[Opening AVAILABLE DATA section]

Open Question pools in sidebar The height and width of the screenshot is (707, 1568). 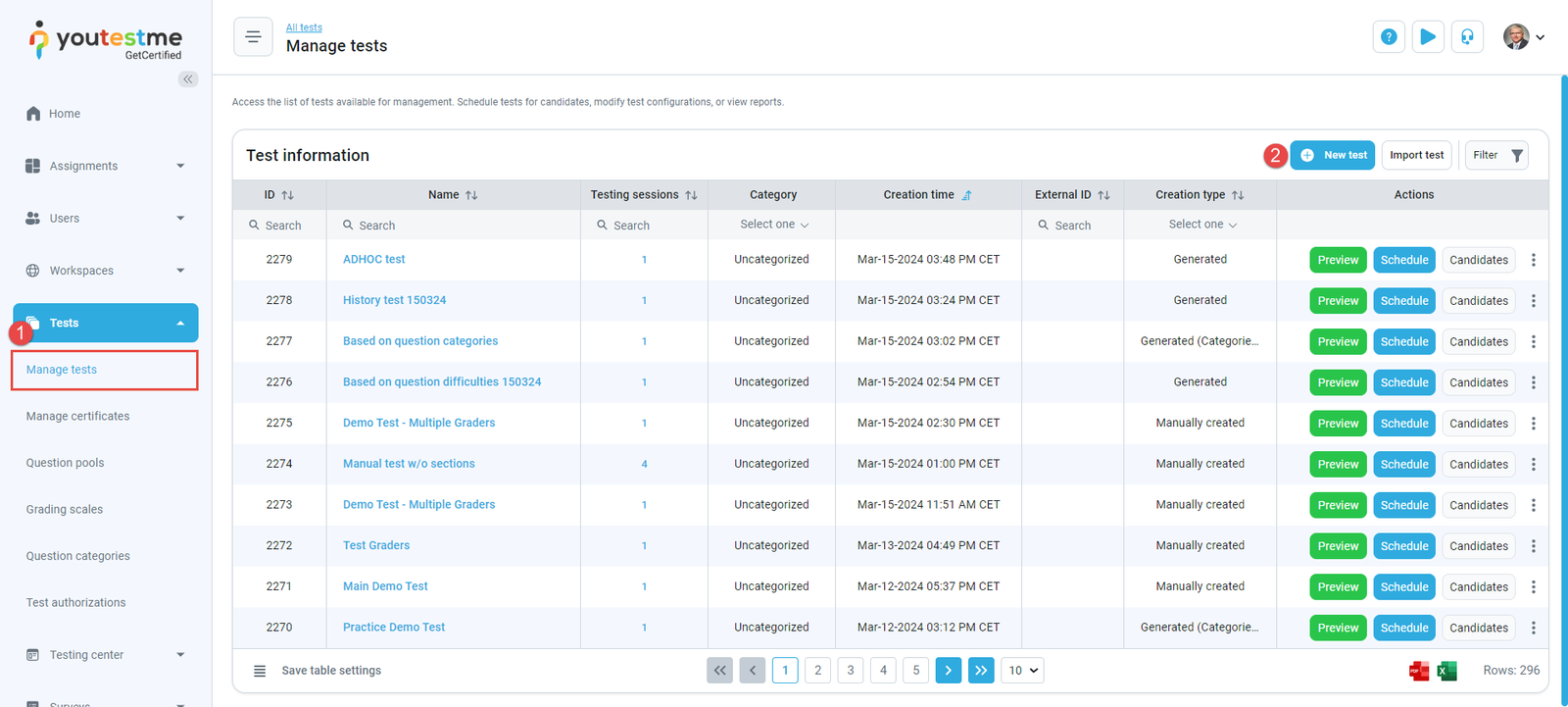point(65,463)
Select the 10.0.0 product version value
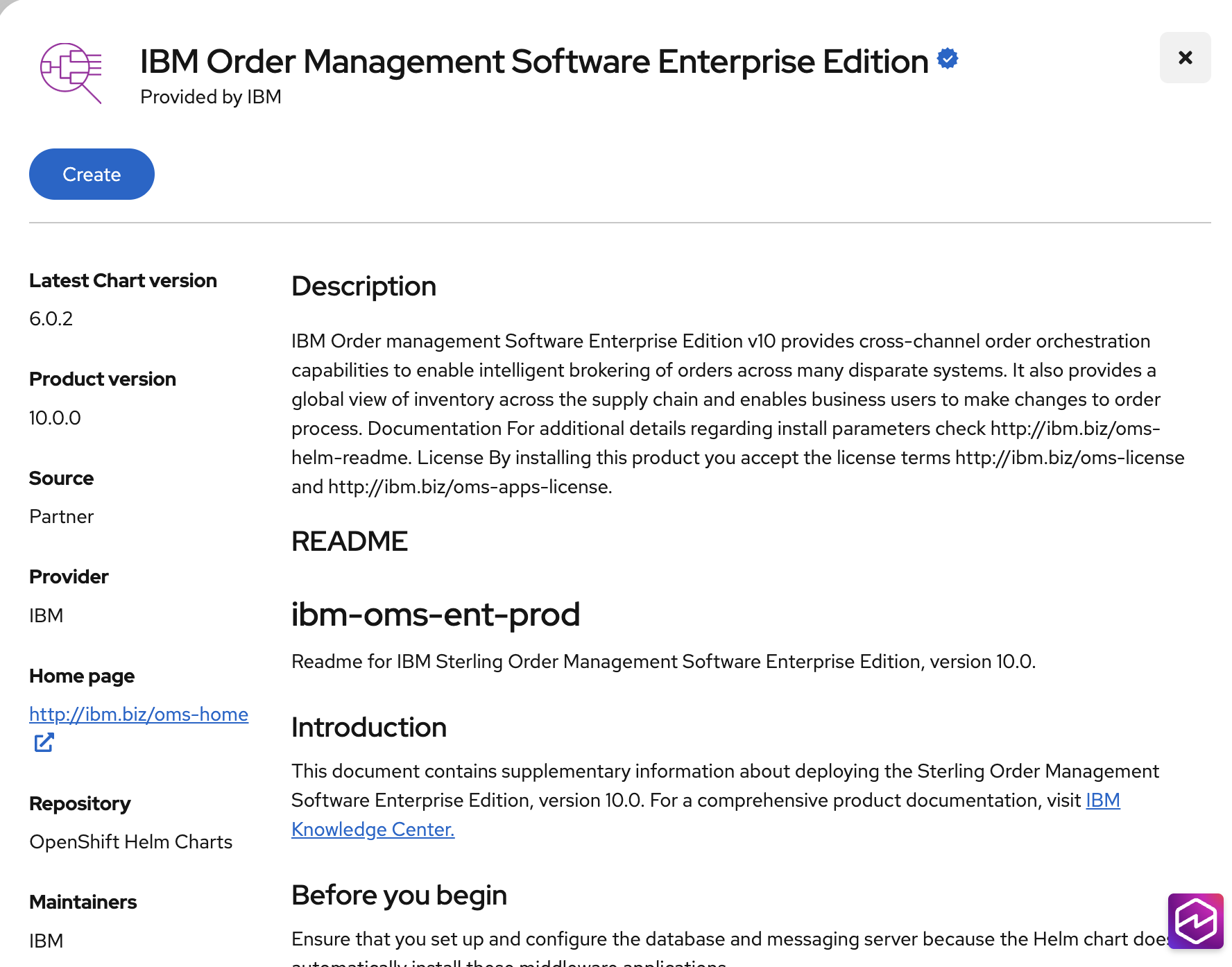 55,418
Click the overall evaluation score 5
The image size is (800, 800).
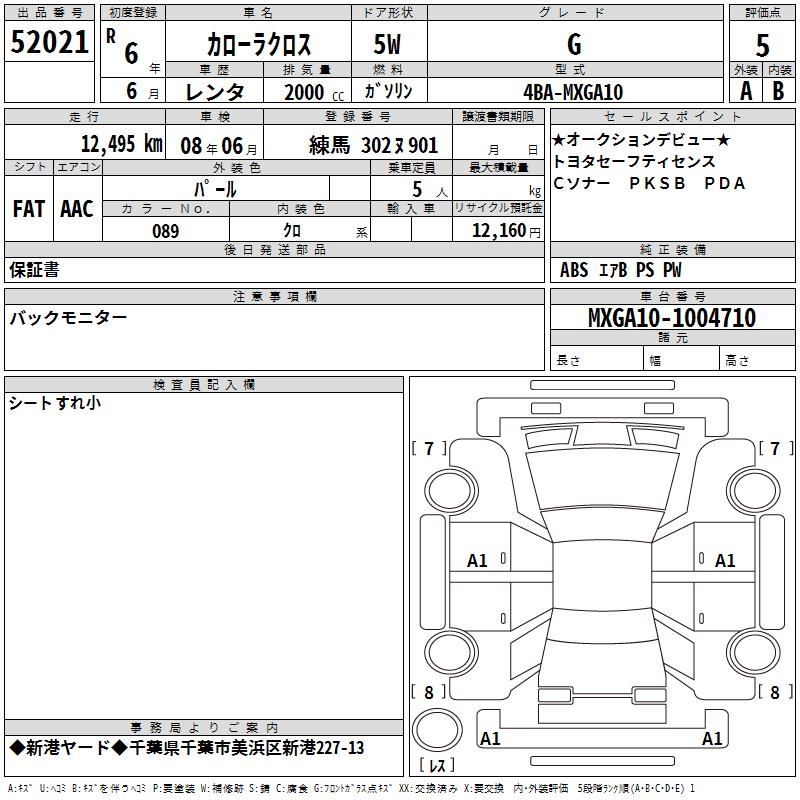762,45
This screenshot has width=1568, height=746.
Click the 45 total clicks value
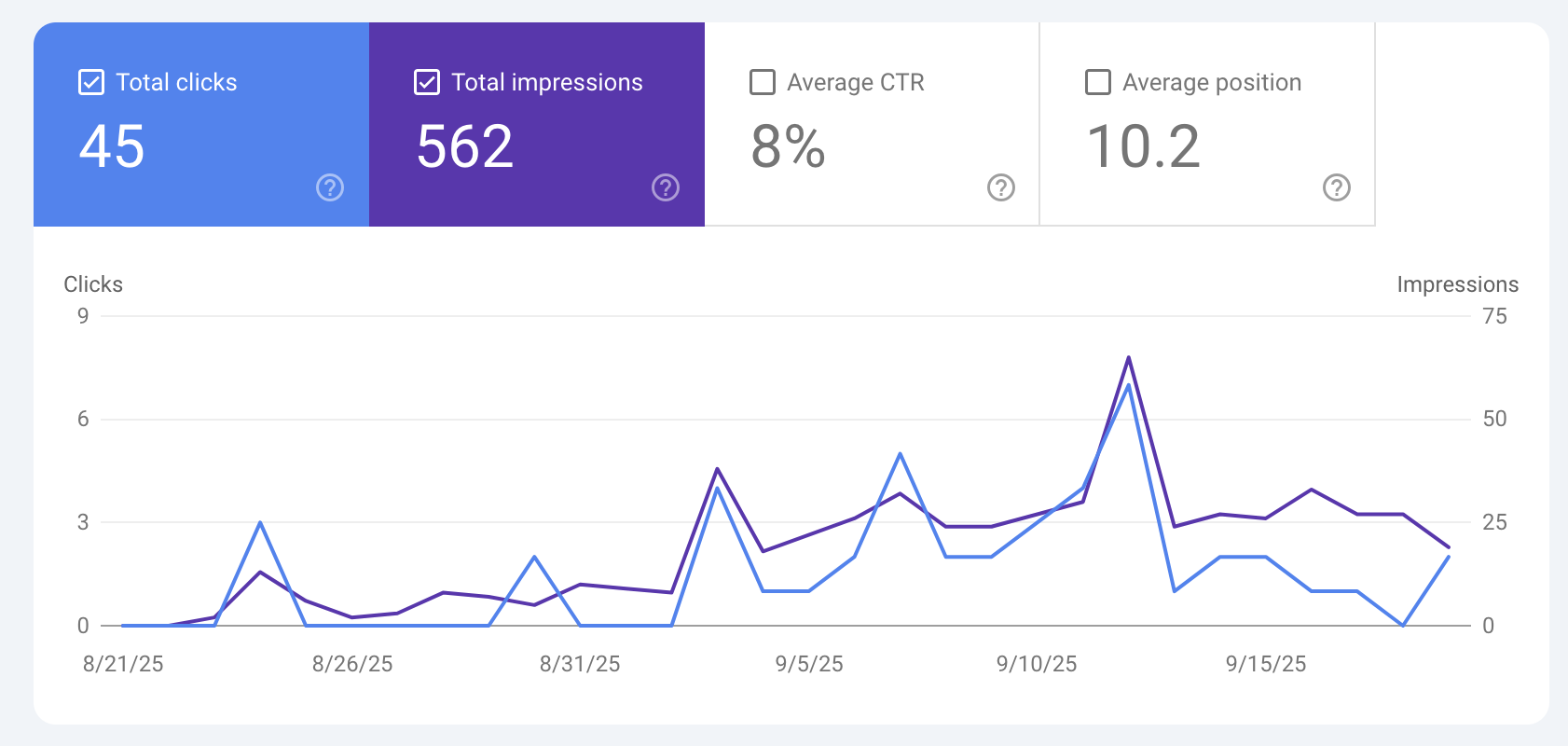(x=112, y=147)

[Closing AVAILABLE DATA section]

> **PROBLEM DETAILS**
The lines to restate word for word run from the line that contains "This screenshot has width=1568, height=746." through the end of the entries above, both ends included. Leave out all pictures and write nothing else.

> **EXERCISE RESULT**
This screenshot has width=1568, height=746.
Click the 45 total clicks value
(x=112, y=147)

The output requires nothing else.